_Assignment:_ All lines from the opening of the data to the line containing "You are a computer-use agent. The width" must be returned unchanged, and only those lines.

_Material for the task:_
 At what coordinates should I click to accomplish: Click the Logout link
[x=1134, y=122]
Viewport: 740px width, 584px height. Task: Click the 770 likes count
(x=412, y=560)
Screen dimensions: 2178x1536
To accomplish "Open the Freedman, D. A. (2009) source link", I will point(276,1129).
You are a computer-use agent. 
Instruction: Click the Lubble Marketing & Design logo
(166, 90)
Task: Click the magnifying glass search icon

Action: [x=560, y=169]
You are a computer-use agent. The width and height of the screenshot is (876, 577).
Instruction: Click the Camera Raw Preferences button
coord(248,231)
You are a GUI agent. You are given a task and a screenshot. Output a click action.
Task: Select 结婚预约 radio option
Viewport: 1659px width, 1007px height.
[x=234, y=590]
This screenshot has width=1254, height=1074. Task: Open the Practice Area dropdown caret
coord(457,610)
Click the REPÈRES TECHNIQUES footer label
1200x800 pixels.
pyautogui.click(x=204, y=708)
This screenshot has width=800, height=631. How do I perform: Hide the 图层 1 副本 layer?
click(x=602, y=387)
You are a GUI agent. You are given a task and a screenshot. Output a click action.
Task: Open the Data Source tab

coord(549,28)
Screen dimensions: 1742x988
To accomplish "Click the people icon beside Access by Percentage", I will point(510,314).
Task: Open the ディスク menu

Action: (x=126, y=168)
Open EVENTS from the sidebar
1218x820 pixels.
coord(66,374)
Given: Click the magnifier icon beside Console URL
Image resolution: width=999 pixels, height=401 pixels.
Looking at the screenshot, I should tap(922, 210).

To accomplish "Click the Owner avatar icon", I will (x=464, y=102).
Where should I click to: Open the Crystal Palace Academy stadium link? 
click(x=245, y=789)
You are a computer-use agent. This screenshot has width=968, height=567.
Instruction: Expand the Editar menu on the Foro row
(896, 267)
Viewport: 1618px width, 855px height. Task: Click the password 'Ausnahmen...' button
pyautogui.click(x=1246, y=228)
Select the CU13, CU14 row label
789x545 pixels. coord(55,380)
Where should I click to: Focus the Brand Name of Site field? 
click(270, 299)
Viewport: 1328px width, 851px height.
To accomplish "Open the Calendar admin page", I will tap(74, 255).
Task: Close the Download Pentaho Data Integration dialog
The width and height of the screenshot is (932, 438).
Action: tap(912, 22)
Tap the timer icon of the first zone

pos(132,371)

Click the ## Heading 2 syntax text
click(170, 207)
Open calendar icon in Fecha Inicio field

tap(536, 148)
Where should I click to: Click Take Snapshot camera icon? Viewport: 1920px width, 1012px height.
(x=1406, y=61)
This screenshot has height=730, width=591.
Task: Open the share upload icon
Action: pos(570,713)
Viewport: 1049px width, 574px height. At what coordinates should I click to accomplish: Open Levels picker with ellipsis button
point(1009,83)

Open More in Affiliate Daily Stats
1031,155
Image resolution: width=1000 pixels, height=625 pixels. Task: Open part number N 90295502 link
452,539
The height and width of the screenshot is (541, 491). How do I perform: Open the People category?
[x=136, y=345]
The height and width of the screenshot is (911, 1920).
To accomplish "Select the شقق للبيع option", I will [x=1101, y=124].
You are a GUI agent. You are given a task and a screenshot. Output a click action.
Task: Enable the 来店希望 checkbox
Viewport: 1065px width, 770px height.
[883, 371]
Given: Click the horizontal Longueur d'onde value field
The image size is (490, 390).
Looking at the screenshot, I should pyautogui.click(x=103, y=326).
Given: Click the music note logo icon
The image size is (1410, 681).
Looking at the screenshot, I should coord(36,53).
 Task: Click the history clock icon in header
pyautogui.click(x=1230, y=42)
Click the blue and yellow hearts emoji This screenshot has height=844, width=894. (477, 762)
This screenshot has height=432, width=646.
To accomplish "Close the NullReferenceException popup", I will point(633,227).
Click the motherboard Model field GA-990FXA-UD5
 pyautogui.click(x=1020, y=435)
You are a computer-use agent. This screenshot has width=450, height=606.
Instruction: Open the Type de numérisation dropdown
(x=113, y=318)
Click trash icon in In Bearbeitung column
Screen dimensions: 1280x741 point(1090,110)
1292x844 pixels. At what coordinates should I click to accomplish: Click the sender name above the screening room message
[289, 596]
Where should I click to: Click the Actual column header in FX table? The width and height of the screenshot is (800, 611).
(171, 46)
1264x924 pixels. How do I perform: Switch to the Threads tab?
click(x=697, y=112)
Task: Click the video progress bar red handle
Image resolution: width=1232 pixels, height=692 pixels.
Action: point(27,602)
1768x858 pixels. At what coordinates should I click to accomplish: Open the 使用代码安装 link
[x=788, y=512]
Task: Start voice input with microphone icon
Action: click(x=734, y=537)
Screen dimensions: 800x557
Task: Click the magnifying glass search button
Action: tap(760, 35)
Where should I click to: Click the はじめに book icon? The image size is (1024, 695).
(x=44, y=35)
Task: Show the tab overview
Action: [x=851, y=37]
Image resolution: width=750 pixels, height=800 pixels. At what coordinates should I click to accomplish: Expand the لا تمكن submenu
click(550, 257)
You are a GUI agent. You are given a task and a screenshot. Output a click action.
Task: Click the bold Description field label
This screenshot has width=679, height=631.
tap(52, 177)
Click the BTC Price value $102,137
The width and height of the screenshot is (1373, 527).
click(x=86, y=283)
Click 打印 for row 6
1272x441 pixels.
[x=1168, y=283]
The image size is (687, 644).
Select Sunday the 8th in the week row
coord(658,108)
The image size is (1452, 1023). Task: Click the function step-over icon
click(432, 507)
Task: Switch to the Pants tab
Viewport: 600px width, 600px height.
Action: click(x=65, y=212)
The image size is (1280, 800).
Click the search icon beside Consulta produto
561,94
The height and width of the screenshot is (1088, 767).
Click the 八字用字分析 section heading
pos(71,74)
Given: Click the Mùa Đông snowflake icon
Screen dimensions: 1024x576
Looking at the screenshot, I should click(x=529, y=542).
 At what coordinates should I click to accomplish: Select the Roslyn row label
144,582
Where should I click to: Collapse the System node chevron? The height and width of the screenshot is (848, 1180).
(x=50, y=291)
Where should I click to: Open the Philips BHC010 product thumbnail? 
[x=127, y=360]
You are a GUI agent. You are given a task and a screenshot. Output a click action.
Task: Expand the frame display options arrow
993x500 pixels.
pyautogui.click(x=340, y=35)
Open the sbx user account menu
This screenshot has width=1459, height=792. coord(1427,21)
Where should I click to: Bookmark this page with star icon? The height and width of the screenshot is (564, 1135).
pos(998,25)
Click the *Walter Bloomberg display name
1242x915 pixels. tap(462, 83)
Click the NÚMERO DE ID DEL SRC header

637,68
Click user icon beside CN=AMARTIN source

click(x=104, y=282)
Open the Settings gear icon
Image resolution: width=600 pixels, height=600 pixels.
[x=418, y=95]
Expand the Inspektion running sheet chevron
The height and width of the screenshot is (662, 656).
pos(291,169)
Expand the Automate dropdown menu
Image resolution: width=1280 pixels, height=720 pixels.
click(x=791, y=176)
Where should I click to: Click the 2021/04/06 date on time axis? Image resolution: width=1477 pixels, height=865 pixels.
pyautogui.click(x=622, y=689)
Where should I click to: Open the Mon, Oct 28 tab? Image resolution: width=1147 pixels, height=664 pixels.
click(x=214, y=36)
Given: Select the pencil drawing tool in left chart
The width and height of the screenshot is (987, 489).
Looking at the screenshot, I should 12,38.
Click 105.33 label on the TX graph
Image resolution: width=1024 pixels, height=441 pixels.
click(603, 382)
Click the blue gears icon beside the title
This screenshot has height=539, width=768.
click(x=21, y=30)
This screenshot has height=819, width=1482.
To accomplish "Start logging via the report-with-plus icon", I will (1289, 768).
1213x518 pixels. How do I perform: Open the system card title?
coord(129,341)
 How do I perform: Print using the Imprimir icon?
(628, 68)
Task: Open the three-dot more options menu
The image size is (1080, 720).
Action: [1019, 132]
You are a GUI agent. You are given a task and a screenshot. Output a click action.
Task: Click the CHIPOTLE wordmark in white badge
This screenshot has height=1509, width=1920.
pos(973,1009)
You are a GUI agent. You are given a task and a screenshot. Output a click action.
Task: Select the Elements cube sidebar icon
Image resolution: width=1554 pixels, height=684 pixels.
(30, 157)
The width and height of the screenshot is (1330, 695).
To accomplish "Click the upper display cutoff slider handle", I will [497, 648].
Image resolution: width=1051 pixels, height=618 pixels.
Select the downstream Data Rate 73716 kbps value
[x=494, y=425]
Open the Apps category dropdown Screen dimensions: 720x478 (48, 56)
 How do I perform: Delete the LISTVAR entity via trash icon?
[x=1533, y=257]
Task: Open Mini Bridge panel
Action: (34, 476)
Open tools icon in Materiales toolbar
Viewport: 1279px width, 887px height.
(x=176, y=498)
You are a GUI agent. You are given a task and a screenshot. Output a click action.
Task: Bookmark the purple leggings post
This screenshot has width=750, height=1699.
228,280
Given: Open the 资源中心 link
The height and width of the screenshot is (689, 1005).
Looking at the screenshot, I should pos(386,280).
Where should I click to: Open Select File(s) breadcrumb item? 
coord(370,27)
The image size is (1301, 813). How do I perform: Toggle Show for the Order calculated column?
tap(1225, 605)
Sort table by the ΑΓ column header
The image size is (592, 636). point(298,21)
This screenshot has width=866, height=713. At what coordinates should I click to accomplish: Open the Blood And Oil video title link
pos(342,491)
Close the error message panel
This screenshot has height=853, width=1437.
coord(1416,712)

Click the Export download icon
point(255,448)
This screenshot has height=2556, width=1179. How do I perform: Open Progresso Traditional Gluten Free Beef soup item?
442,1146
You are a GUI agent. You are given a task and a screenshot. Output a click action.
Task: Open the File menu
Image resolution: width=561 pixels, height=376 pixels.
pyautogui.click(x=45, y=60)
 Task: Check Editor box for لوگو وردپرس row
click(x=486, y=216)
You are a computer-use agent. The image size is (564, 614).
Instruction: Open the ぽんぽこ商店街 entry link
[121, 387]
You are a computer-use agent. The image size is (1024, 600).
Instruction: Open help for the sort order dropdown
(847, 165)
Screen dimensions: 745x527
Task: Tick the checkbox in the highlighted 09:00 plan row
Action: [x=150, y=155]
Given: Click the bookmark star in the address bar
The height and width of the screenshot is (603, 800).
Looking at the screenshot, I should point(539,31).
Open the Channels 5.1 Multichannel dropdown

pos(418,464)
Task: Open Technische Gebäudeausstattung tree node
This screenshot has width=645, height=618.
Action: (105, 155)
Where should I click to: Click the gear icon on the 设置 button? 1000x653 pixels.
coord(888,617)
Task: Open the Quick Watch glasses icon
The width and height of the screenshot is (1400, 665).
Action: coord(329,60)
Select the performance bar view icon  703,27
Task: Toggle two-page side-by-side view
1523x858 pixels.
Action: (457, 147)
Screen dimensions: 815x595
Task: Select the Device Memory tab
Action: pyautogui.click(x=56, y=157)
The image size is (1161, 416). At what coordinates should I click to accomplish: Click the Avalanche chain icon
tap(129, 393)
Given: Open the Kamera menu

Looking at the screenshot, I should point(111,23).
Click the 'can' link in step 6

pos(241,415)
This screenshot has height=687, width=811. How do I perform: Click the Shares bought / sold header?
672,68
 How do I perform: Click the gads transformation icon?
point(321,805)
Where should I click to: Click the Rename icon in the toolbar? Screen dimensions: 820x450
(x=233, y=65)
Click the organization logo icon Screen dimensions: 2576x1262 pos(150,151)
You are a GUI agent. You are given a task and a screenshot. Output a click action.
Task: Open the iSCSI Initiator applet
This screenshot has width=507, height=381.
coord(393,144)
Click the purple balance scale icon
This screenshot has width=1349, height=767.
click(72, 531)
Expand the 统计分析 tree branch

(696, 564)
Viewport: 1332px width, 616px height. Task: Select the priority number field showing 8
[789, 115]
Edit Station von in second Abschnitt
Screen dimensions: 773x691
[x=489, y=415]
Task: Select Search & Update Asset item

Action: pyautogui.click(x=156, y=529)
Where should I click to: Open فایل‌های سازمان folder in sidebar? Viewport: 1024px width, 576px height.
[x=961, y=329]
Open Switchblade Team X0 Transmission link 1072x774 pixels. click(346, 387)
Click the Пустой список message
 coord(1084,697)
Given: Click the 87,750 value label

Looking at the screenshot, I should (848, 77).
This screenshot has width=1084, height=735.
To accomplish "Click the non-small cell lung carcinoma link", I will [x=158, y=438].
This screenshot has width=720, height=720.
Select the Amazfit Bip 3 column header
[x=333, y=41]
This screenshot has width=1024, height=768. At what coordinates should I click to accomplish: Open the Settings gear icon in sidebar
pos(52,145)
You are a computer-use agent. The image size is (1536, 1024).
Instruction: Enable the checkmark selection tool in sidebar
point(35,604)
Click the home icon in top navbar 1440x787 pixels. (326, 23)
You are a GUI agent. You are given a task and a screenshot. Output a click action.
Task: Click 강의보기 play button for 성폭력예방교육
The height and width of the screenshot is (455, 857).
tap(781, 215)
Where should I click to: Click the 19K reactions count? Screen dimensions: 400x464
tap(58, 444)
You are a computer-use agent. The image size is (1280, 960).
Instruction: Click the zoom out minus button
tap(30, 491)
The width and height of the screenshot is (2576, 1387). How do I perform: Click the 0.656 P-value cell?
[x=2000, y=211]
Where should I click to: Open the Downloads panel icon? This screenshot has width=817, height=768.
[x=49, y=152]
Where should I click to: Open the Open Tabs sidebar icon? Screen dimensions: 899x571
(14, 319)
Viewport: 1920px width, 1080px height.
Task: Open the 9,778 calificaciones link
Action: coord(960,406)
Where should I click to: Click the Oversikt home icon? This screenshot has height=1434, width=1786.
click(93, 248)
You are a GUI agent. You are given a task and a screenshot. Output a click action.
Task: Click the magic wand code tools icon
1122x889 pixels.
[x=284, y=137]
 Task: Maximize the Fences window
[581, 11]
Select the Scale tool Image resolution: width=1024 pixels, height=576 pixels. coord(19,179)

_Result:_
 At what coordinates should I click to accomplish: Click the Logout link
[x=1134, y=122]
Viewport: 740px width, 584px height. Task: Click the 770 likes count
(x=412, y=560)
Screen dimensions: 2178x1536
To accomplish "Open the Freedman, D. A. (2009) source link", I will point(276,1129).
You are a computer-use agent. 
Instruction: Click the Lubble Marketing & Design logo
(166, 90)
Task: Click the magnifying glass search icon

Action: [x=560, y=169]
You are a computer-use agent. The width and height of the screenshot is (876, 577).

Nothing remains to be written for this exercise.